Modified Chebyshev-Picard iteration methods for solution of initial value problems

The solution of initial value problems provide the state history for a given dynamic system, for prescribed initial conditions. Existing methods for solving these problems have not been very successful in exploiting parallel computation architectures, mainly because most of the integration methods implemented on parallel machines are only modified versions of forward integration approaches, which are typically poorly suited for parallel computation. This paper propose parallel-structured modified Chebyshev-Picard iteration (MCPI) methods, which iteratively refine estimates of the solutions until the iteration converges. Using Chebyshev polynomials as the orthogonal approximation basis, it is straightforward to distribute the computation of force functions and polynomial coefficients to different processors. A vector-matrix form is introduced that makes the methods computationally efficient. The power of the methods is illustrated through satellite motion propagation problems.
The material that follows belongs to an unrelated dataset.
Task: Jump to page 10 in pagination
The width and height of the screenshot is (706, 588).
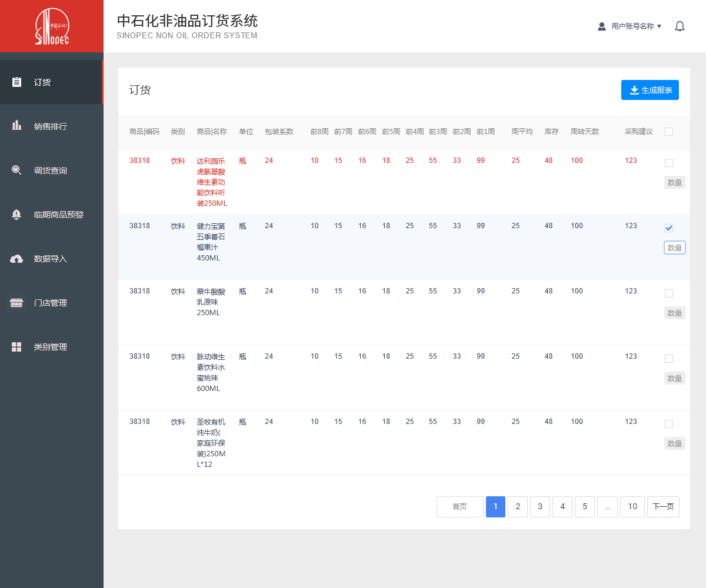Action: 632,507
Compared with a Runge-Kutta 4-5 forward integration method implemented in MATLAB, the proposed methods generate solutions with improved accuracy as well as several orders of magnitude speedup, even prior to parallel implementation. Allowing to only integrate position states or perturbation motion achieve further speedup. Parallel realization of the methods is implemented using a graphics processing unit to provide an inexpensive parallel computation architecture. Significant further speedup is achieved from the parallel implementation.